:: Extrait choisi ::

Après la guerre, de retour à Laon, Demolon recommence une deuxième thèse, cette fois-ci sur les argiles des terres de limons du Bassin parisien : « Recherches physico-chimiques sur les argiles à brique, phénomènes d’absorption dans les colloïdes ». Il la soutient en 1926. Il est alors le seul chercheur-agronome français à avoir une thèse de doctorat universitaire, les autres se contentant de leur titre d’ingénieur qui suffit largement, à l’époque, pour faire carrière. Son titre de docteur joint à d’évidentes qualités personnelles le font nommer, très vite, « Inspecteur général des stations et laboratoires » au ministère de l’Agriculture, en remplacement d’Albert Bruno passé aux Potasses d’Alsace. Demolon assume en outre la direction de la Station centrale d’agronomie du Centre de recherches agronomiques de Versailles (CNRA). Ce Centre qui a été fondé en 1922.
Demolon parle parfaitement l’anglais. D’autre part, Madame Demolon, d’origine géorgienne, pratique parfaitement le russe et lui-même sait beaucoup d’allemand. La maîtrise de ces langues lui permet d’acquérir une remarquable connaissance de la science internationale et d’introduire, le premier, certaines notions nouvelles dans la Science des sols en France. Ses ouvrages en témoignent par leur contenu mais aussi par leur bibliographie. Ils citent les auteurs étrangers ce qui n’est pas le cas de tous les chercheurs contemporains. Par exemple, dans les références bibliographiques des « Principes d’agronomie », 37 seulement sont françaises sur un total de 187 !

:: Exercice à réaliser A ::
Restituez l'intégralité de l'extrait sur Demolon, sans y changer quoi que ce soit.
Le texte et les enregistrements n'ont aucun lien entre eux.

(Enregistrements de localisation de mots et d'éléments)
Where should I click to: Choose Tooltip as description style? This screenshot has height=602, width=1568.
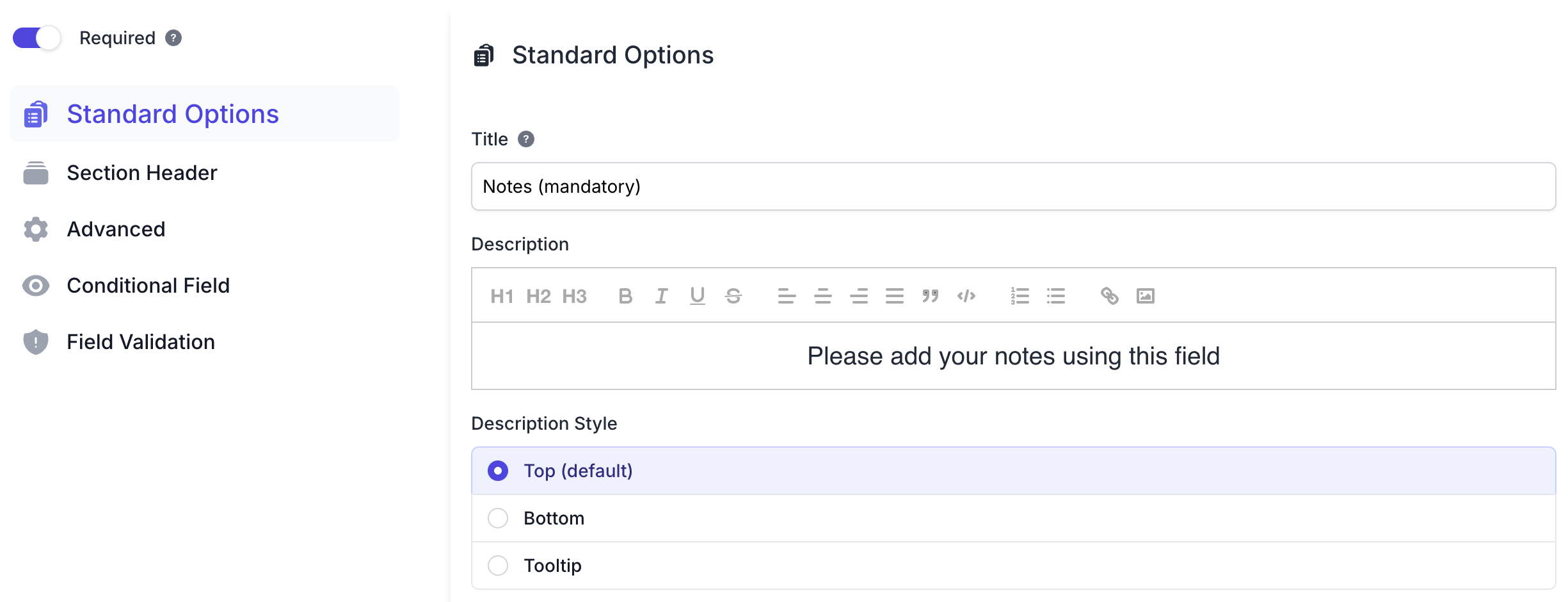[498, 565]
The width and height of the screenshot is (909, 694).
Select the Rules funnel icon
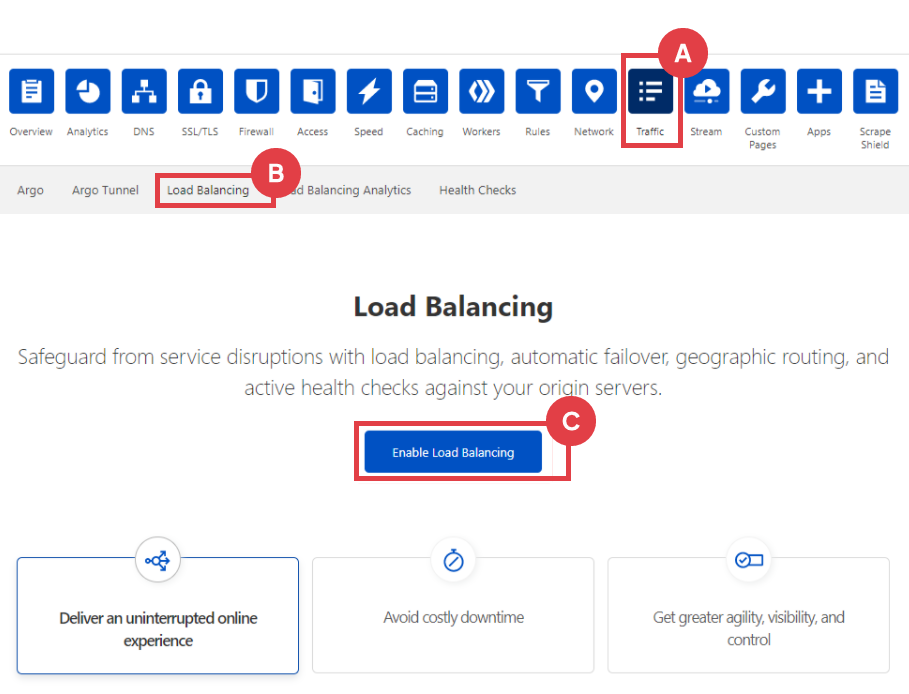pyautogui.click(x=538, y=92)
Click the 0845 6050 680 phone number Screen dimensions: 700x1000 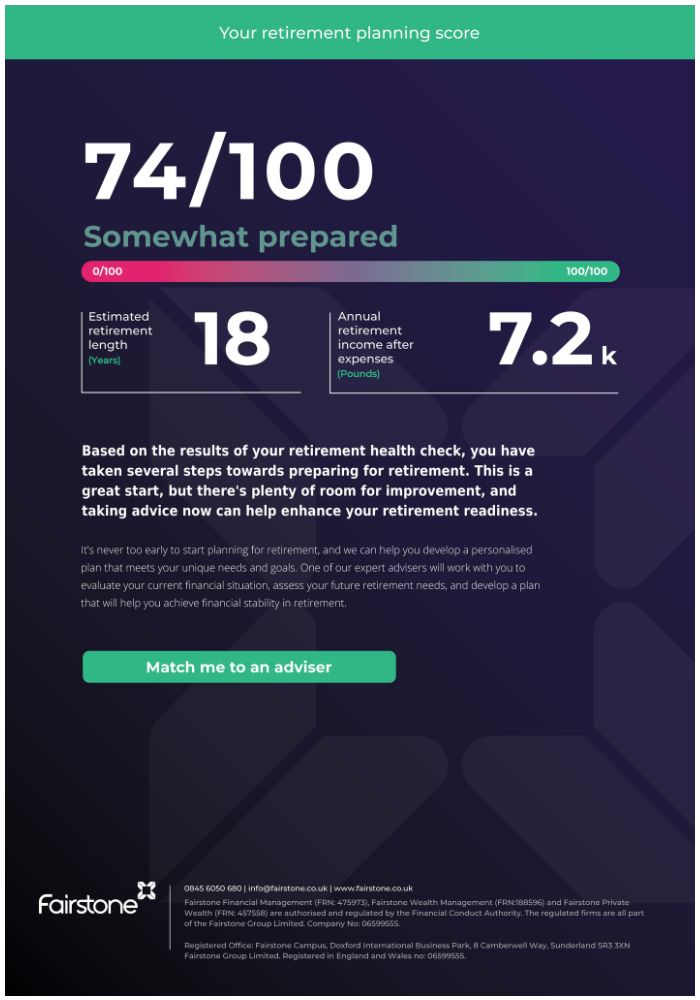[x=213, y=888]
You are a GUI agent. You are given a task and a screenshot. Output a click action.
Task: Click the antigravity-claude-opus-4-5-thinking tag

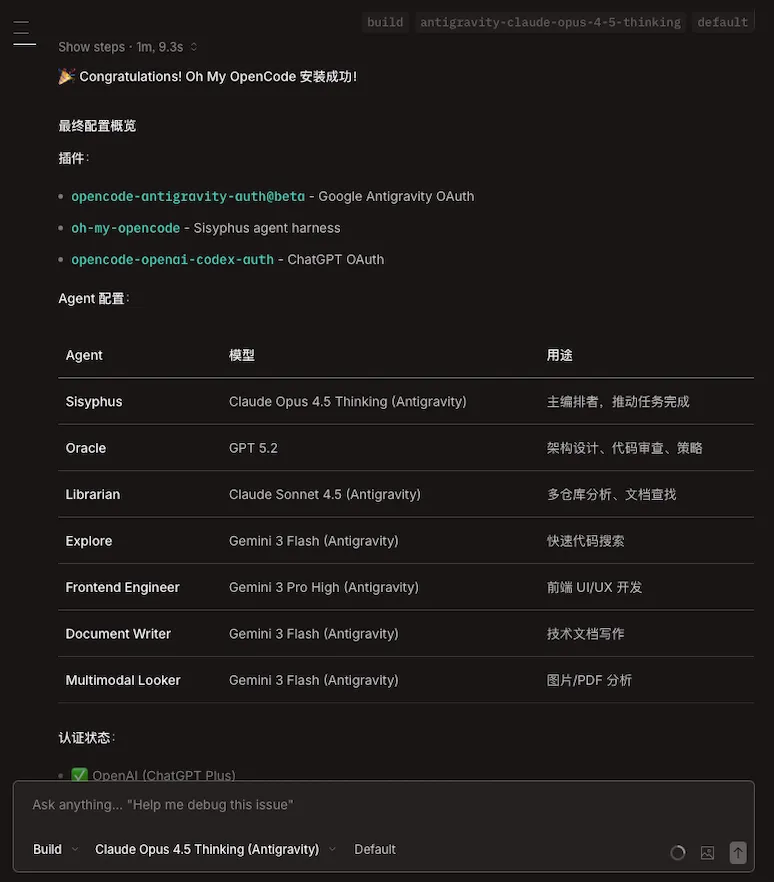pos(550,22)
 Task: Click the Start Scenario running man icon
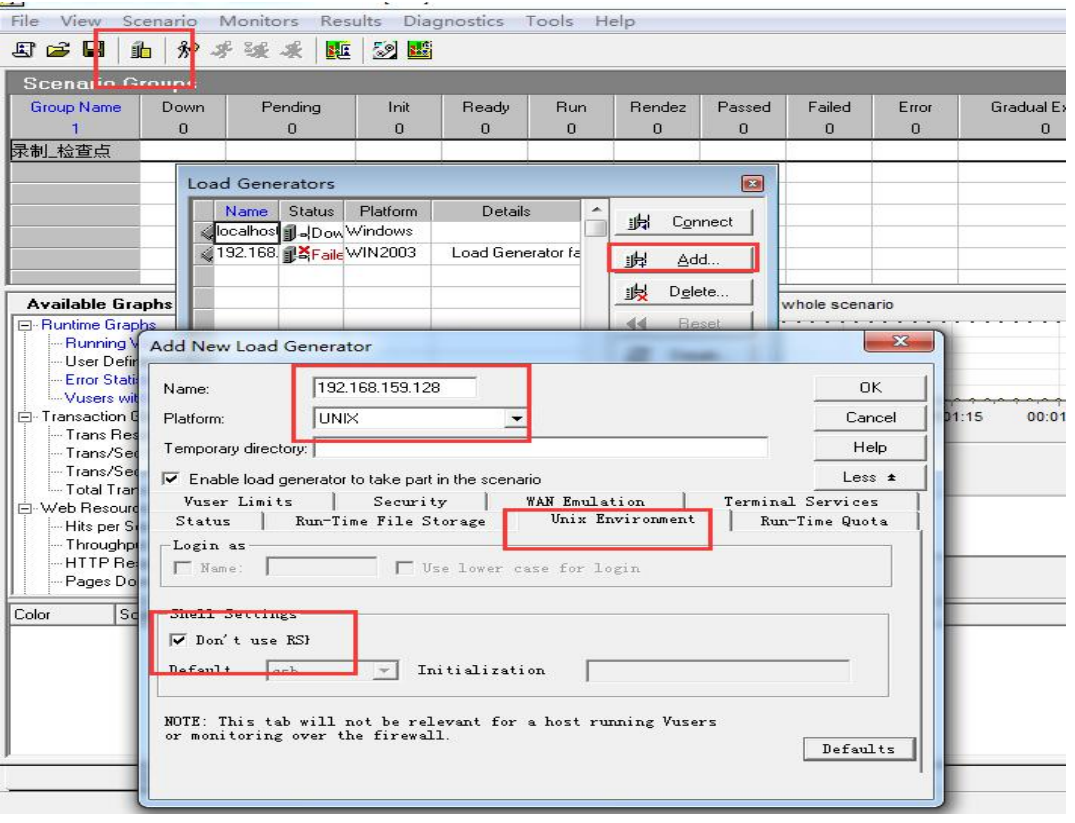(184, 49)
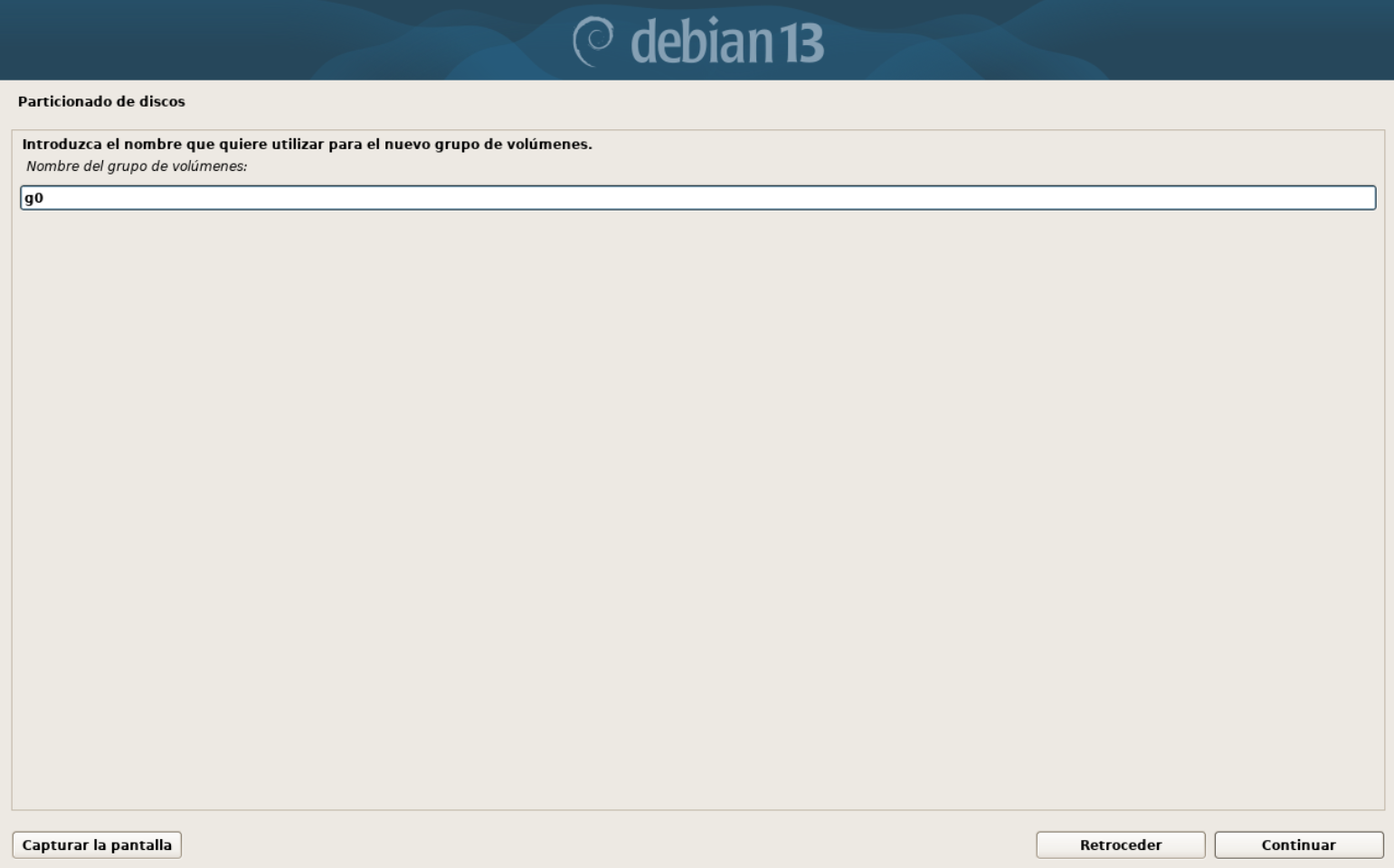1394x868 pixels.
Task: Click the "Nombre del grupo de volúmenes:" label
Action: click(x=137, y=166)
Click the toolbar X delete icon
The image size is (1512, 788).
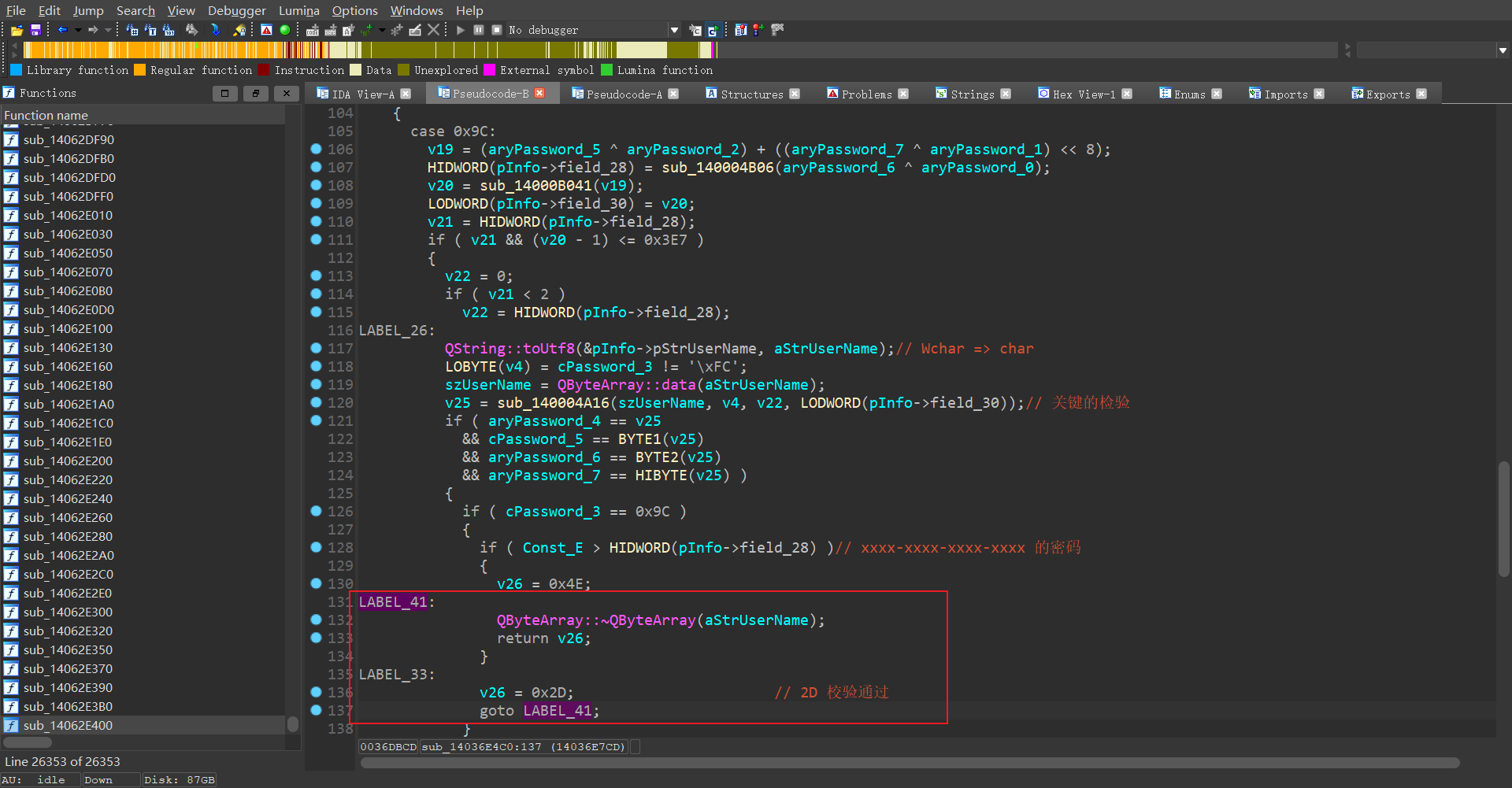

:: Exercice à réaliser B ::
Rassemblez chaque ligne des enregistrements qui contient la chaîne "height", en tenant compte de la casse.

:: Résultat obtenu A ::
Après la guerre, de retour à Laon, Demolon recommence une deuxième thèse, cette fois-ci sur les argiles des terres de limons du Bassin parisien : « Recherches physico-chimiques sur les argiles à brique, phénomènes d’absorption dans les colloïdes ». Il la soutient en 1926. Il est alors le seul chercheur-agronome français à avoir une thèse de doctorat universitaire, les autres se contentant de leur titre d’ingénieur qui suffit largement, à l’époque, pour faire carrière. Son titre de docteur joint à d’évidentes qualités personnelles le font nommer, très vite, « Inspecteur général des stations et laboratoires » au ministère de l’Agriculture, en remplacement d’Albert Bruno passé aux Potasses d’Alsace. Demolon assume en outre la direction de la Station centrale d’agronomie du Centre de recherches agronomiques de Versailles (CNRA). Ce Centre qui a été fondé en 1922.
Demolon parle parfaitement l’anglais. D’autre part, Madame Demolon, d’origine géorgienne, pratique parfaitement le russe et lui-même sait beaucoup d’allemand. La maîtrise de ces langues lui permet d’acquérir une remarquable connaissance de la science internationale et d’introduire, le premier, certaines notions nouvelles dans la Science des sols en France. Ses ouvrages en témoignent par leur contenu mais aussi par leur bibliographie. Ils citent les auteurs étrangers ce qui n’est pas le cas de tous les chercheurs contemporains. Par exemple, dans les références bibliographiques des « Principes d’agronomie », 37 seulement sont françaises sur un total de 187 !

:: Résultat obtenu B ::
Where should I click to: Choose Tooltip as description style? This screenshot has height=602, width=1568.
The width and height of the screenshot is (909, 694).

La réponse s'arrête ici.